* WHAT NEEDS TO BE DONE
In the records below, the line containing "Open the Elements menu" is the first to keep. Retype it and all later lines exactly, through the end.

* LISTED ENTRIES
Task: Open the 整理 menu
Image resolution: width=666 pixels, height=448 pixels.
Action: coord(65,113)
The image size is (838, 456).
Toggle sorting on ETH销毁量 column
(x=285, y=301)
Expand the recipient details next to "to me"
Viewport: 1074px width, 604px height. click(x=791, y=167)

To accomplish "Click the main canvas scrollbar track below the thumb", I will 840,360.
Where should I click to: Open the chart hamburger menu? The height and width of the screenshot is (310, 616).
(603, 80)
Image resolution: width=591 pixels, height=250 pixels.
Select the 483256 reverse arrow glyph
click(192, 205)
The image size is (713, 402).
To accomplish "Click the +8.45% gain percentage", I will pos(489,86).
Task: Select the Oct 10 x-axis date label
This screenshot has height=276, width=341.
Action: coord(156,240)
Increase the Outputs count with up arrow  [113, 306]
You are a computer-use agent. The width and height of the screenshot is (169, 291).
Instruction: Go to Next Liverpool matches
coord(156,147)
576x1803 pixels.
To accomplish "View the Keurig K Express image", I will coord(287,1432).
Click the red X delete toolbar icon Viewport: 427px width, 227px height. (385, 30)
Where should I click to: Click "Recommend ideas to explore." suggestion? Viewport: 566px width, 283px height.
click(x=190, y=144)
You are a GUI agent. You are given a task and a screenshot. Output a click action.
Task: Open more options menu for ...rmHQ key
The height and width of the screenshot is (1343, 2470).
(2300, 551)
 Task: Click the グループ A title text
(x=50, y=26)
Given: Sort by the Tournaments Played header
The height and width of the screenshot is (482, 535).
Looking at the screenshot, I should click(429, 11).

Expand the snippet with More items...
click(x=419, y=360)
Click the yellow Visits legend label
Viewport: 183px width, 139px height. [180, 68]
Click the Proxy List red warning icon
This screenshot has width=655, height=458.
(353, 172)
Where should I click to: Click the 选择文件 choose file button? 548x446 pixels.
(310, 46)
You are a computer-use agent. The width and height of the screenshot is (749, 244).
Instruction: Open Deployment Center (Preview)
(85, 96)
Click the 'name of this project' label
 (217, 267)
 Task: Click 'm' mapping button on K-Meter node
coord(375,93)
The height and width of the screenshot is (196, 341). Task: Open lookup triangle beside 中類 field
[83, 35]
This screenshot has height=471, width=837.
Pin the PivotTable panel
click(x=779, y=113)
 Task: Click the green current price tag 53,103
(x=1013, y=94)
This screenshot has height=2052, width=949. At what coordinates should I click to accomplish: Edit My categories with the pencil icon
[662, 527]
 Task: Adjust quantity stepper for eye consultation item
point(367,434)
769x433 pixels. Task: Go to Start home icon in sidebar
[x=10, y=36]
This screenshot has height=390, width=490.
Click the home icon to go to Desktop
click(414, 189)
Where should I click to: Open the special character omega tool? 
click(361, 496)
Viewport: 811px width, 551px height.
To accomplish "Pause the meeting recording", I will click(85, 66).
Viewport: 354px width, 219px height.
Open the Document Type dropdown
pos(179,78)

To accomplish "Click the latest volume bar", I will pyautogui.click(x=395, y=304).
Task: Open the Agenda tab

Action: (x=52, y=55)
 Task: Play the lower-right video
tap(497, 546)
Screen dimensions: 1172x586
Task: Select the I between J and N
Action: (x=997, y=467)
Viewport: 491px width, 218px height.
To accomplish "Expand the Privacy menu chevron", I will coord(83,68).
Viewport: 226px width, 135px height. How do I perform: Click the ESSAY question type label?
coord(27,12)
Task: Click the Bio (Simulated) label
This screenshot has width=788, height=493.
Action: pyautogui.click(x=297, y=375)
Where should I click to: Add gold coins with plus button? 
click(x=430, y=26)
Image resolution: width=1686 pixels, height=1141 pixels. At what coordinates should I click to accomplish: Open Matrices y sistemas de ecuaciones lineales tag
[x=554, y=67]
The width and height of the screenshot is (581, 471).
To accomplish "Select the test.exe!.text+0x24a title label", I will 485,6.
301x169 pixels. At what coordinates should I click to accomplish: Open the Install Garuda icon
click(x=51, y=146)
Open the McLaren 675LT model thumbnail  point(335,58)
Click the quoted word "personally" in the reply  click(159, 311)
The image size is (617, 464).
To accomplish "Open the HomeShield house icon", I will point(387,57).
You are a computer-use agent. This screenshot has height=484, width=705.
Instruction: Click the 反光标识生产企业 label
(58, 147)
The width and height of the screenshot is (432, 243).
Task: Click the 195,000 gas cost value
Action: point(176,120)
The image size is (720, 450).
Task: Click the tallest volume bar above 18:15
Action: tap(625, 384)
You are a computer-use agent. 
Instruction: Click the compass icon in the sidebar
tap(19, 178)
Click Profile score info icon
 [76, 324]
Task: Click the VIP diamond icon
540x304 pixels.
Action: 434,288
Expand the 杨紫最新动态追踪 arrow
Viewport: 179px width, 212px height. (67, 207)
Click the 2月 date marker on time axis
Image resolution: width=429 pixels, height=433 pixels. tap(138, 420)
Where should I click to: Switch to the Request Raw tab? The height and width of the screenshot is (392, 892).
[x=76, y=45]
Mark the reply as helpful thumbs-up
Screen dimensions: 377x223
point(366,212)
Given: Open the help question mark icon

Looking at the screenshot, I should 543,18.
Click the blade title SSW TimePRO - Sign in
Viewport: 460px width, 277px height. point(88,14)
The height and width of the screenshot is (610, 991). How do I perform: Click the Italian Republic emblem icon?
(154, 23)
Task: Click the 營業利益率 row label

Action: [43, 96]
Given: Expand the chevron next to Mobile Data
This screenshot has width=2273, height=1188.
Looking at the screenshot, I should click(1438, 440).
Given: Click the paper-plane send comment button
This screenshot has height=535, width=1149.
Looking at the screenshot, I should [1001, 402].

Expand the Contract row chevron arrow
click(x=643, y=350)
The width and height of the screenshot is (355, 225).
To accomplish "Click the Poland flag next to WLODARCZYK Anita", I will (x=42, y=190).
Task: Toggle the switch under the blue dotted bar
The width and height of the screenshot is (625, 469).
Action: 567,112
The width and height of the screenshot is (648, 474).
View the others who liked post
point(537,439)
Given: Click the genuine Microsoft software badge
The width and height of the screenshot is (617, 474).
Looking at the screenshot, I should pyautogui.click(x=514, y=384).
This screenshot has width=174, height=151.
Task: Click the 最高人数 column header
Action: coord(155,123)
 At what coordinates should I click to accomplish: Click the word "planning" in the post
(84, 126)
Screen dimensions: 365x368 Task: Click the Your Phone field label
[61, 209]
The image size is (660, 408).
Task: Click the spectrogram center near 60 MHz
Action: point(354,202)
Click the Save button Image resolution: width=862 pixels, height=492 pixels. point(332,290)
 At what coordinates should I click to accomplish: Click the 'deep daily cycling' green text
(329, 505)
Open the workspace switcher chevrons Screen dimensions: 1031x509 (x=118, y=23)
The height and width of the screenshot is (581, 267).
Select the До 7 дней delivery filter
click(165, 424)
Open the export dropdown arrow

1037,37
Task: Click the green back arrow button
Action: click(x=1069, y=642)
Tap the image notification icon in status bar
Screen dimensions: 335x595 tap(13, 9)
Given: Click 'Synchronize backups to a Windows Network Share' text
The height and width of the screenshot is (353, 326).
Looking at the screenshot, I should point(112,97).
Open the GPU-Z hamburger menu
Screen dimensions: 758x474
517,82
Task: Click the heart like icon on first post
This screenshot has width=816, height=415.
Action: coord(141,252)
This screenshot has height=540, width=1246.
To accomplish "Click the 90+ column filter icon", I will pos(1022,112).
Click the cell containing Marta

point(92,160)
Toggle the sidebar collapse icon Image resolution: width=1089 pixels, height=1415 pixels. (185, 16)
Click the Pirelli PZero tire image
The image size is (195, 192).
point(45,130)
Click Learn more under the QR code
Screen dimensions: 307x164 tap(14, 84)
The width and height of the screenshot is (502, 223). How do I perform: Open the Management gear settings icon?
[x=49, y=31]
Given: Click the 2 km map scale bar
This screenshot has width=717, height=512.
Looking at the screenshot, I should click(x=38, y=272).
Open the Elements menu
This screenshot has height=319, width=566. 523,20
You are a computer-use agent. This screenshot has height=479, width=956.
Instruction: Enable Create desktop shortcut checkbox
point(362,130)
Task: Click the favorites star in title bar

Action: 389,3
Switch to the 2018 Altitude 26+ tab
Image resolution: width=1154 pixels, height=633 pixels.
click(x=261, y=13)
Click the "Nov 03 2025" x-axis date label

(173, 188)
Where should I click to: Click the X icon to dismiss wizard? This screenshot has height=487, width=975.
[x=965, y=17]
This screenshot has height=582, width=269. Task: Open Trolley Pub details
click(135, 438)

* EXERCISE ANSWER
Open the Elements menu
This screenshot has height=319, width=566. 523,20
You are a computer-use agent. This screenshot has height=479, width=956.
Instruction: Enable Create desktop shortcut checkbox
point(362,130)
Task: Click the favorites star in title bar

Action: 389,3
Switch to the 2018 Altitude 26+ tab
Image resolution: width=1154 pixels, height=633 pixels.
click(x=261, y=13)
Click the "Nov 03 2025" x-axis date label

(173, 188)
Where should I click to: Click the X icon to dismiss wizard? This screenshot has height=487, width=975.
[x=965, y=17]
This screenshot has height=582, width=269. Task: Open Trolley Pub details
click(135, 438)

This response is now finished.